→ Given instruction:
In the items, begin at the line that contains "You are a computer-use" and continue through the end. Change "avatar" to "profile picture" in those lines, leave everything else as it is, and write them out again without the pictures.

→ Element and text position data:
* start *

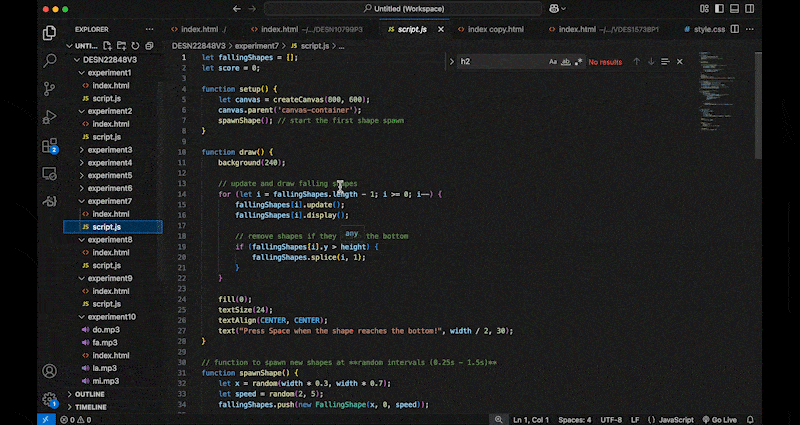Toggle Match Whole Word in find widget
The image size is (800, 425).
pyautogui.click(x=566, y=62)
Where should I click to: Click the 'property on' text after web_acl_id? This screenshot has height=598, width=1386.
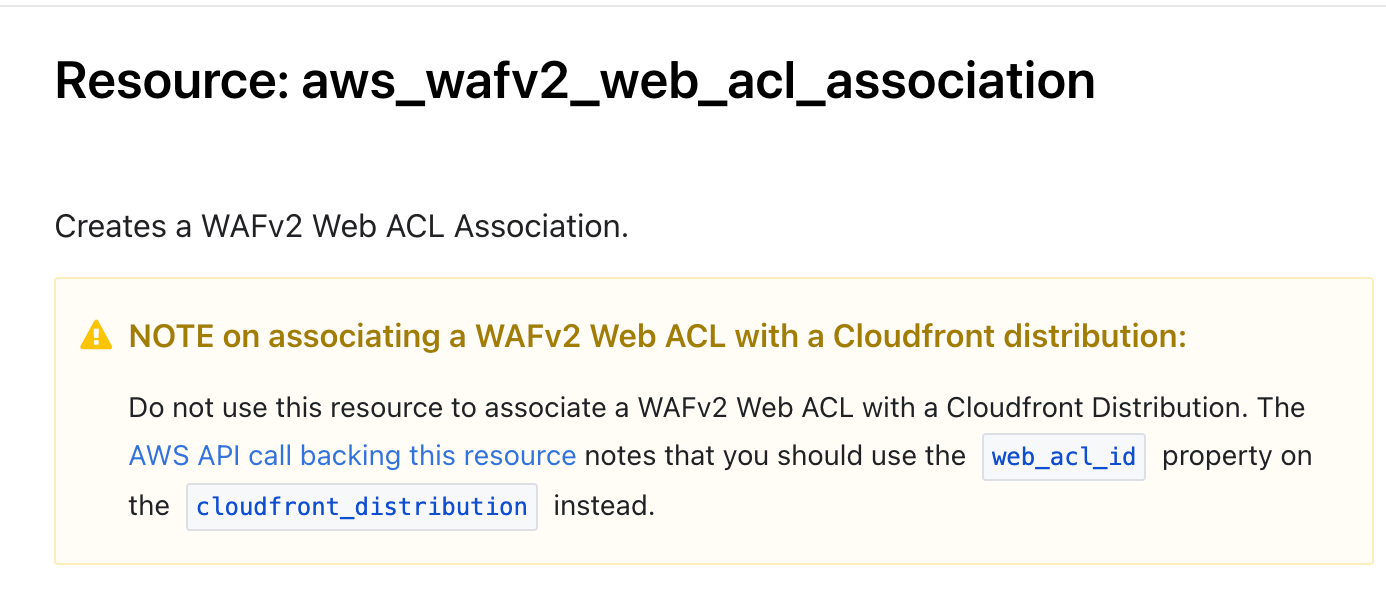[x=1237, y=456]
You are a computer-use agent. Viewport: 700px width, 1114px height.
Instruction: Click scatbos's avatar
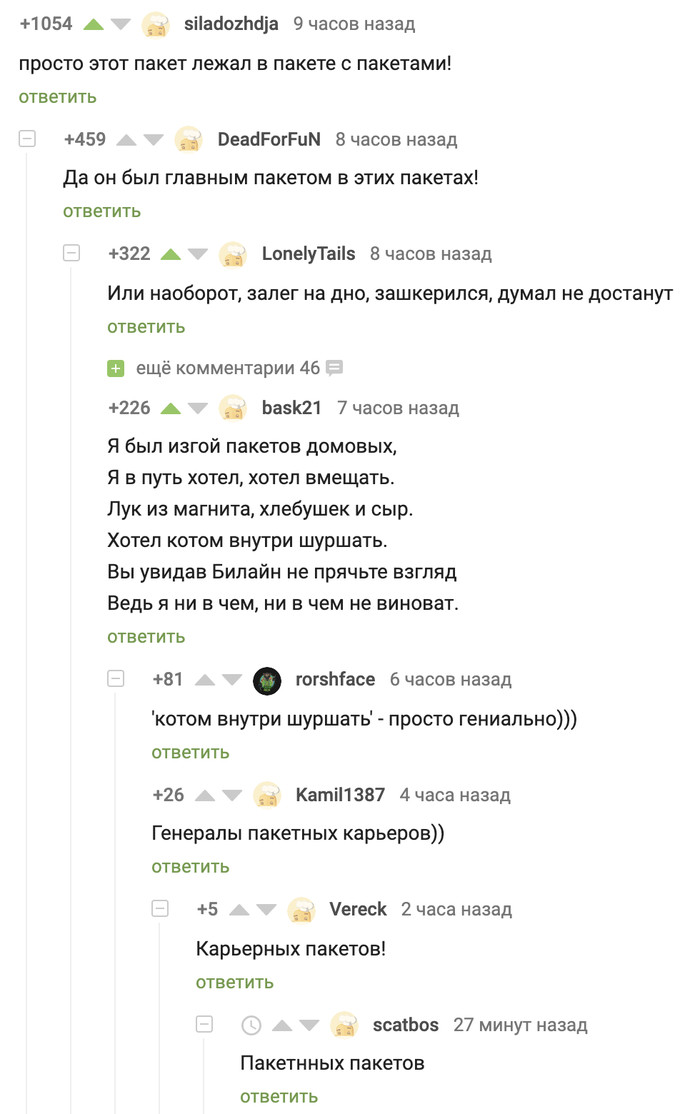[346, 1024]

* end *

→ Solution to this task:
You are a computer-use agent. Viewport: 700px width, 1114px height.
Instruction: Click scatbos's profile picture
[346, 1024]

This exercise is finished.